### READING PASSAGE

.....

Achieving cyber compliance for export controls requires organizations to develop capabilities identifying what data is subject to what regulations and implement controls governing the location, access and transfer of regulated data.
Export Compliance professionals struggle to understand IT and IT professionals struggle to understand export compliance. As a result, many companies are unable to effectively understand and address the export compliance risks inherent in IT environments. Export Compliance risks exist in IT networks and systems like never before.
- Office 365 Environment
- Email Servers
- Third-party Network Access
- Foreign National Employee Controls
- Global Collaborative Environments
TC Engine’s assessment evaluates two separate aspects of the company’s compliance program:
- Trade Compliance Automation – the implementation of electronic forms, workflows, databases and reports to execute, manage and monitor Trade Compliance processes, and
- Trade Compliance in IT Environments ( commonly referred to as “Cyber Compliance”) – the implementation of Trade Compliance requirements into IT practices and systems to ensure the administration, creation, storage, access and transfer of electronic data complies with regulations (e.g. ITAR, EAR, etc.) and regulator expectations (e.g. Consent Agreements).
The key elements provided below are a high-level description of the primary interest-areas for the Export Compliance Assessment addressed and are consistent with the Regulatory requirements industry practices are considered to be TC Engine’s Temple of Compliance™ proprietary framework:
- Policy / Standard Work Management: Standard Work Management includes policies, processes, procedures and tools (e.g. forms, checklists and automated solutions) that provide clear guidance and mechanisms satisfying Trade Compliance requirements and controls.
- Business Landscape Management (BLM): BLM addresses a company’s ability to readily identify legal entities, management structure and organizational structure?
- Identity Management (IDM): IDM includes ensuring proper capture, validation, maintenance, and use of employee, contractor, and business partner representative identity attributes.
- Business Partner Management (BPM): BPM includes a standard process ensuring proper capture, validation, maintenance, and use of business partner attributes in the day-to-day business transactions.
- Restricted Parties List (RPL) Management: RPL includes a standard process to ensure a company does not conduct business with restricted parties, record-keeping related to the execution of the screening, justification of the vetting results for hits returned, recurring screening on a periodic basis, and the use of the result of the vetting process to impact business transactions.
- Jurisdiction, Classification, and Marking Management (JCM): JCM includes a standard process to ensure defense articles, including technical data (i.e. information, software, etc.) and defense services, are properly assigned a jurisdiction, classification, adequate jurisdictional marking to prevent unauthorized exports, and detailed records on the logic utilized in this process.

.....

### DATASET ENTRIES
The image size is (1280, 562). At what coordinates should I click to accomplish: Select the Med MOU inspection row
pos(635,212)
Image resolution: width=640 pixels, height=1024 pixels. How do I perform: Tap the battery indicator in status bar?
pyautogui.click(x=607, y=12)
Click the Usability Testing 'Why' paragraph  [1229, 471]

.....

### TO DO
A. According to the export compliance passage, why are many companies unable to effectively understand and address the export compliance risks in their IT environments? Answer in one to three sentences.
B. Continue the export compliance passage from the end of its last sentence.

### ANSWERS GIVEN
A. Export compliance professionals struggle to understand IT, and IT professionals struggle to understand export compliance. As a result, many companies cannot effectively understand and address the export compliance risks in their IT environments.

B.
- Export Authorization Management (EAM): EAM addresses a comany’s awareness of how and when an export authority is required to support a transaction. This includes that there is a defined process on how to submit such a request to the compliance team for further processing and action.
- Transaction Verification Process (TVP) Management: TVP defines control points that a company should design and implement systematic controls and review cycles into business functional transactions (e.g. shipments, technical data transfers, etc.) to verify compliance with export control requirements to prevent unauthorized exports of defense articles, including technical data and defense services, while maintaining evidence of compliance in business functional transactions.
- Incident, Investigation, Escape, and Disclosure (IIED) Management: IIED includes a standard process to ensure potential Trade Compliance escapes are properly reported, documented, investigated, and disclosed.
- Assessment, Audit, and Oversight Management (AAM): AAM includes a standard process to ensure potential and actual Trade Compliance risks are regularly assessed and audited in business functions, processes and transactions.
- Corrective Action Management (CAM): CAM includes a standard process to ensure effective corrective actions are designed, reviewed to ensure effectiveness, implemented and monitored to address potential and actual Trade Compliance risks identified in the IIED and AAM categories.
- Traning Program Management (TPM): TPM includes a standard process to ensure employees that participate in export controlled transactions are properly trained on an annual basis on how day-to-day transactions are impacted by these regulations.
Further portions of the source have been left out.